*DESCRIPTION OF THE TASK*. Pictures aside, the data must be reproduced exactly.
** Opening DATA IN THIS EXERCISE block **
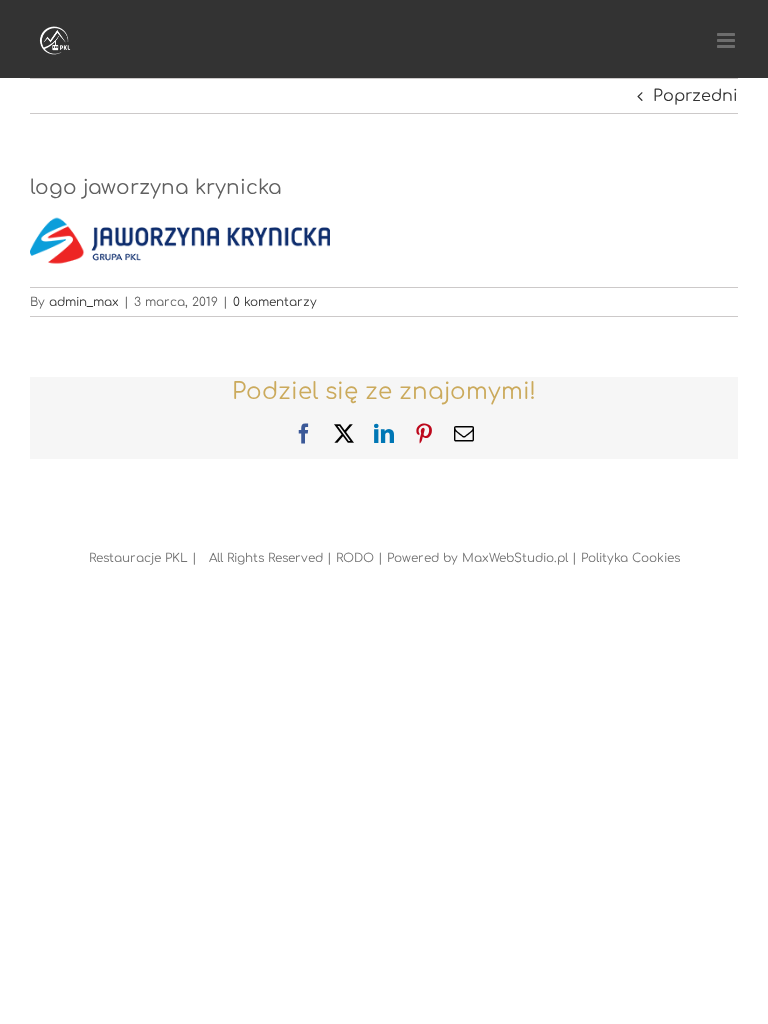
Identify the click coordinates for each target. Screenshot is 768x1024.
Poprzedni (695, 96)
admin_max (84, 302)
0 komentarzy (275, 302)
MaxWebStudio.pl (515, 558)
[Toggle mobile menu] (727, 40)
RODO (355, 558)
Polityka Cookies (630, 558)
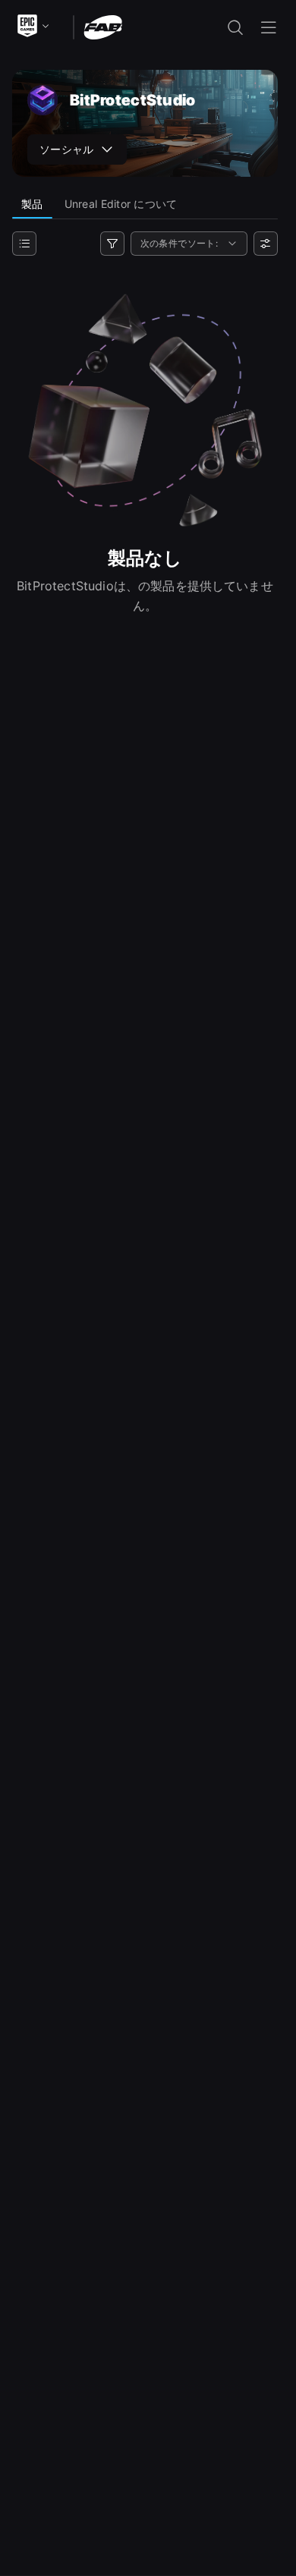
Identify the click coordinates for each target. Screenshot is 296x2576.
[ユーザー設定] (265, 243)
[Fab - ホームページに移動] (102, 26)
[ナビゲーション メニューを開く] (269, 27)
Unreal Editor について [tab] (121, 203)
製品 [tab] (32, 203)
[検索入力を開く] (235, 27)
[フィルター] (112, 243)
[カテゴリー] (24, 243)
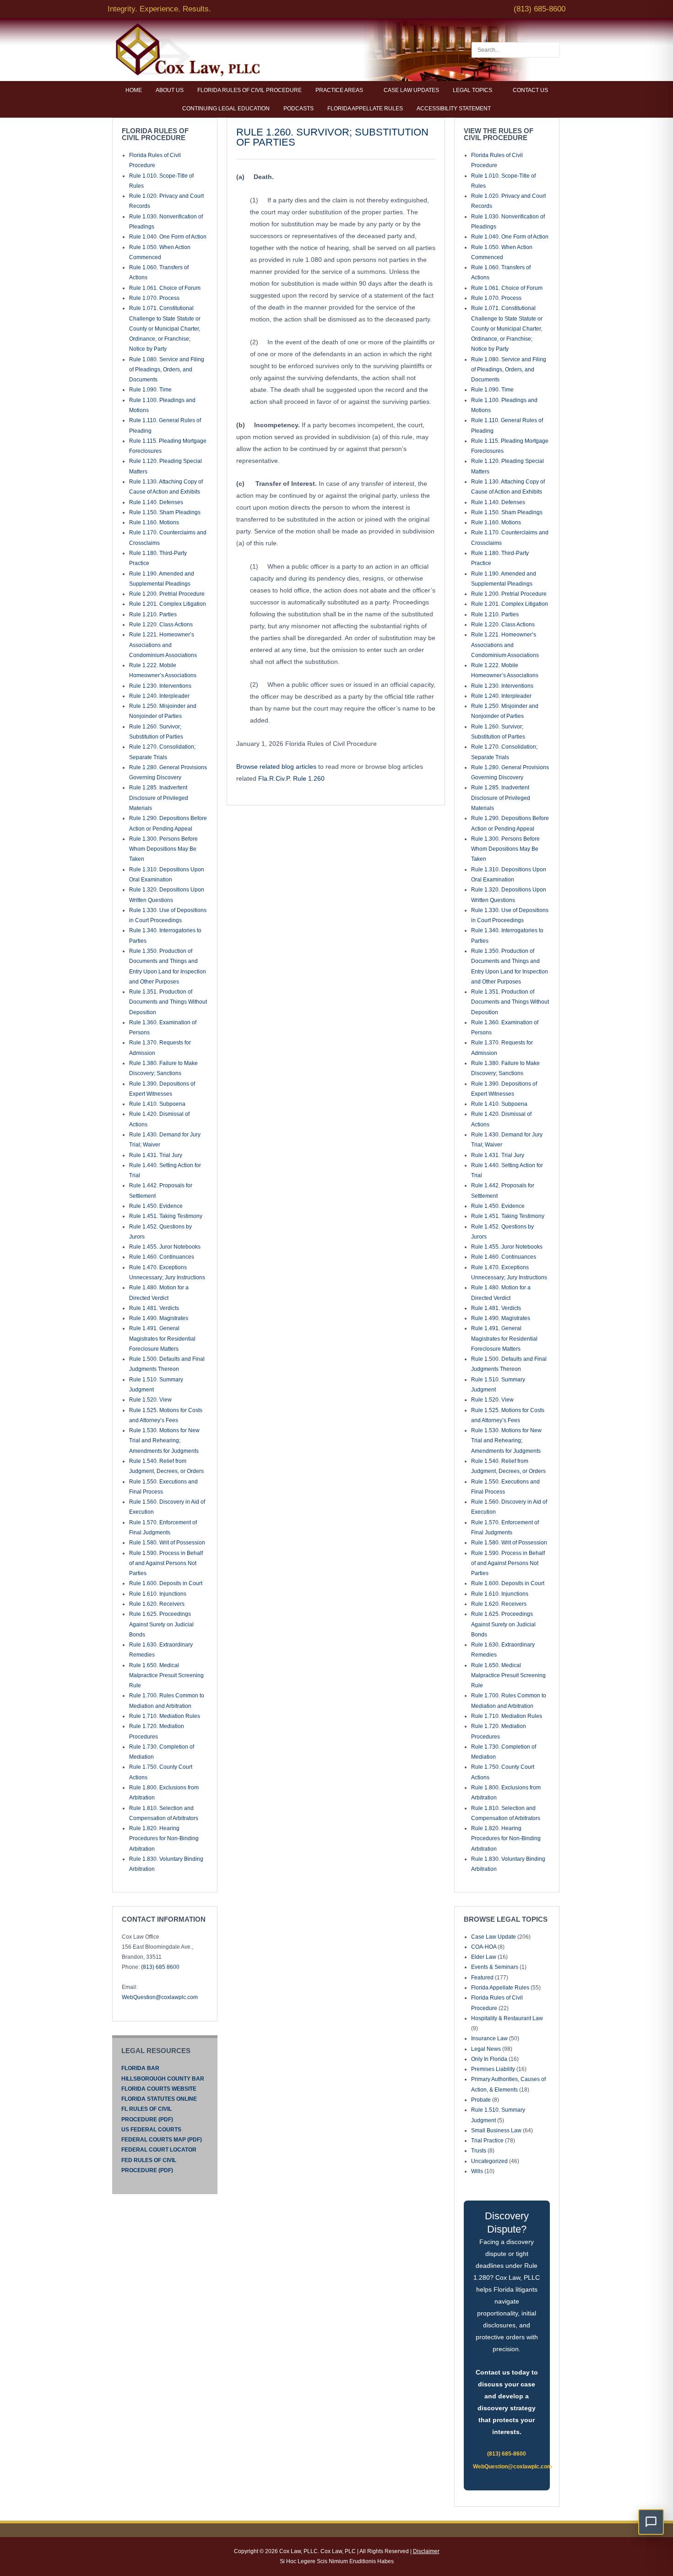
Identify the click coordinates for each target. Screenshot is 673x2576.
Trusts (478, 2150)
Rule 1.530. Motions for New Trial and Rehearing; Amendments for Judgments (164, 1440)
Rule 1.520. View (150, 1400)
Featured (482, 1977)
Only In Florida (489, 2059)
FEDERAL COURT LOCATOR (158, 2150)
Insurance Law (489, 2038)
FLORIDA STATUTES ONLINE (159, 2099)
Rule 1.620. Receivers (157, 1604)
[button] (651, 2522)
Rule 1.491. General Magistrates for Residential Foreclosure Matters (162, 1338)
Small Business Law (496, 2130)
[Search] (555, 50)
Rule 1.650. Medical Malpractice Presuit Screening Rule (166, 1675)
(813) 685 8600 (160, 1967)
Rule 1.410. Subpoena (157, 1104)
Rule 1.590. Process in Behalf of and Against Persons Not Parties (166, 1563)
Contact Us (530, 90)
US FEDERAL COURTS (151, 2129)
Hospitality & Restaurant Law (507, 2018)
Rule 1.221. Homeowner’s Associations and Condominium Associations (163, 644)
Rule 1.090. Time (150, 389)
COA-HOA (483, 1947)
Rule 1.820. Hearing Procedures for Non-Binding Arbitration (164, 1838)
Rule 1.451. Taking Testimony (165, 1216)
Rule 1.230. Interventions (160, 686)
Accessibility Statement (454, 108)
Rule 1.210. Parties (153, 614)
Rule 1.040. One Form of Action (167, 237)
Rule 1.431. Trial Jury (155, 1155)
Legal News (486, 2049)
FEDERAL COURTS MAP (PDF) (161, 2139)
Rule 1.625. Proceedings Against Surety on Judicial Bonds (161, 1624)
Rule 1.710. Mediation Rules (164, 1716)
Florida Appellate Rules (365, 108)
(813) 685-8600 (506, 2454)
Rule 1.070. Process (154, 298)
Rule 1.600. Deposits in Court (165, 1583)
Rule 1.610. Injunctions (157, 1594)
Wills (477, 2171)
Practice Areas (339, 90)
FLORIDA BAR (140, 2068)
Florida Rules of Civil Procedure (249, 90)
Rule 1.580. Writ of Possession (167, 1542)
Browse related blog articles (276, 766)
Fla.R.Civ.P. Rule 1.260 (291, 778)
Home (133, 90)
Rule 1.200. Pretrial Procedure (167, 594)
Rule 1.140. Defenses (156, 502)
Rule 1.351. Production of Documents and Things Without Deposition (168, 1002)
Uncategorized (489, 2161)
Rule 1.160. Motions (154, 522)
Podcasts (298, 108)
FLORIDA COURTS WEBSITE (158, 2089)
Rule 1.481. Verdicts (154, 1308)
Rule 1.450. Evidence (156, 1206)
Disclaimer (426, 2551)
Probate (481, 2100)
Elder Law (483, 1957)
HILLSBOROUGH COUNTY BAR (162, 2079)
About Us (170, 90)
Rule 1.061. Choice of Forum (165, 288)
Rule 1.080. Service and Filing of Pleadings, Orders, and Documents (166, 369)
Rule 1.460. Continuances (161, 1257)
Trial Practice (487, 2140)
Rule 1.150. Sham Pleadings (165, 512)
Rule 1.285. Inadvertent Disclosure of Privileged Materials (158, 797)
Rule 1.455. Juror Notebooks (165, 1247)
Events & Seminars (494, 1967)
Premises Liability (493, 2069)
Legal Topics (472, 90)
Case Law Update (493, 1937)
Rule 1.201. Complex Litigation (167, 604)
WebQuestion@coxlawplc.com (160, 1997)
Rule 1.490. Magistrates (158, 1318)
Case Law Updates (411, 90)
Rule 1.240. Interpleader (159, 696)
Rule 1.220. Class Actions (161, 624)
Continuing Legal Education (226, 108)
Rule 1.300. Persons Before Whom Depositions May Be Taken (163, 849)
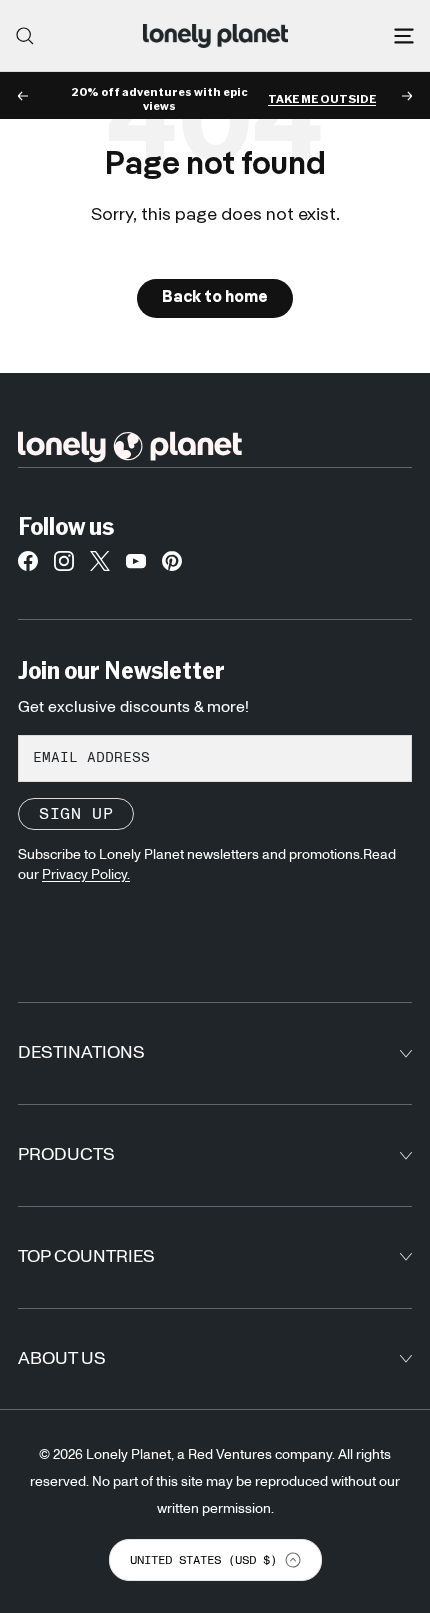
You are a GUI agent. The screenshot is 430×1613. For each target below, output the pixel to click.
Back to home (215, 298)
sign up (76, 814)
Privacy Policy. (86, 875)
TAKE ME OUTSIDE (322, 99)
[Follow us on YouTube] (136, 566)
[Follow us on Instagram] (64, 566)
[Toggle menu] (404, 36)
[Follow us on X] (100, 566)
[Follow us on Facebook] (28, 566)
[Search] (25, 36)
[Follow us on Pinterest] (172, 566)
** Closing DATA IN THIS EXERCISE block **
*TASK OUTPUT*.
Identify the click coordinates for each target. Screenshot is 768x1024.
Poprzedni (695, 96)
admin_max (84, 302)
0 komentarzy (275, 302)
MaxWebStudio.pl (515, 558)
[Toggle mobile menu] (727, 40)
RODO (355, 558)
Polityka Cookies (630, 558)
Identify the click coordinates for each target. Screenshot is 296x2576.
[ユーザー設定] (265, 243)
[Fab - ホームページに移動] (102, 26)
[ナビゲーション メニューを開く] (269, 27)
Unreal Editor について [tab] (121, 203)
製品 [tab] (32, 203)
[検索入力を開く] (235, 27)
[フィルター] (112, 243)
[カテゴリー] (24, 243)
Identify the click coordinates for each target. Screenshot is 673x2576.
Trusts (478, 2150)
Rule 1.530. Motions for New Trial and Rehearing; Amendments for Judgments (164, 1440)
Rule 1.520. View (150, 1400)
Featured (482, 1977)
Only In Florida (489, 2059)
FEDERAL COURT LOCATOR (158, 2150)
Insurance Law (489, 2038)
FLORIDA STATUTES ONLINE (159, 2099)
Rule 1.620. Receivers (157, 1604)
[button] (651, 2522)
Rule 1.491. General Magistrates for Residential Foreclosure Matters (162, 1338)
Small Business Law (496, 2130)
[Search] (555, 50)
Rule 1.650. Medical Malpractice Presuit Screening Rule (166, 1675)
(813) 685 8600 (160, 1967)
Rule 1.410. Subpoena (157, 1104)
Rule 1.590. Process in Behalf of and Against Persons Not Parties (166, 1563)
Contact Us (530, 90)
US FEDERAL COURTS (151, 2129)
Hospitality & Restaurant Law (507, 2018)
Rule 1.221. Homeowner’s Associations and Condominium Associations (163, 644)
Rule 1.090. Time (150, 389)
COA-HOA (483, 1947)
Rule 1.820. Hearing Procedures for Non-Binding Arbitration (164, 1838)
Rule 1.451. Taking Testimony (165, 1216)
Rule 1.230. Interventions (160, 686)
Accessibility Statement (454, 108)
Rule 1.210. Parties (153, 614)
Rule 1.040. One Form of Action (167, 237)
Rule 1.431. Trial Jury (155, 1155)
Legal News (486, 2049)
FEDERAL COURTS MAP (PDF) (161, 2139)
Rule 1.625. Proceedings Against Surety on Judicial Bonds (161, 1624)
Rule 1.710. Mediation Rules (164, 1716)
Florida Appellate Rules (365, 108)
(813) 685-8600 (506, 2454)
Rule 1.070. Process (154, 298)
Rule 1.600. Deposits in Court (165, 1583)
Rule 1.610. Injunctions (157, 1594)
Wills (477, 2171)
Practice Areas (339, 90)
FLORIDA BAR (140, 2068)
Florida Rules of Civil Procedure (249, 90)
Rule 1.580. Writ of Possession (167, 1542)
Browse related blog articles (276, 766)
Fla.R.Civ.P. Rule 1.260 (291, 778)
Home (133, 90)
Rule 1.200. Pretrial Procedure (167, 594)
Rule 1.140. Defenses (156, 502)
Rule 1.351. Production of Documents and Things Without Deposition (168, 1002)
Uncategorized (489, 2161)
Rule 1.160. Motions (154, 522)
Podcasts (298, 108)
FLORIDA COURTS WEBSITE (158, 2089)
Rule 1.481. Verdicts (154, 1308)
Rule 1.450. Evidence (156, 1206)
Disclaimer (426, 2551)
Probate (481, 2100)
Elder Law (483, 1957)
HILLSBOROUGH COUNTY BAR (162, 2079)
About Us (170, 90)
Rule 1.061. Choice of Forum (165, 288)
Rule 1.080. Service and Filing of Pleadings, Orders, and Documents (166, 369)
Rule 1.460. Continuances (161, 1257)
Trial Practice (487, 2140)
Rule 1.150. Sham Pleadings (165, 512)
Rule 1.285. Inadvertent Disclosure of Privileged Materials (158, 797)
Rule 1.455. Juror Notebooks (165, 1247)
Events & Seminars (494, 1967)
Premises Liability (493, 2069)
Legal Topics (472, 90)
Case Law Update (493, 1937)
Rule 1.201. Complex Litigation (167, 604)
WebQuestion@coxlawplc.com (160, 1997)
Rule 1.490. Magistrates (158, 1318)
Case Law Updates (411, 90)
Rule 1.240. Interpleader (159, 696)
Rule 1.220. Class Actions (161, 624)
Continuing Legal Education (226, 108)
Rule 1.300. Persons Before Whom Depositions May Be Taken (163, 849)
You are a GUI agent. The screenshot is 430×1613. For each target below, output the pixel to click.
Back to home (215, 298)
sign up (76, 814)
Privacy Policy. (86, 875)
TAKE ME OUTSIDE (322, 99)
[Follow us on YouTube] (136, 566)
[Follow us on Instagram] (64, 566)
[Toggle menu] (404, 36)
[Follow us on X] (100, 566)
[Follow us on Facebook] (28, 566)
[Search] (25, 36)
[Follow us on Pinterest] (172, 566)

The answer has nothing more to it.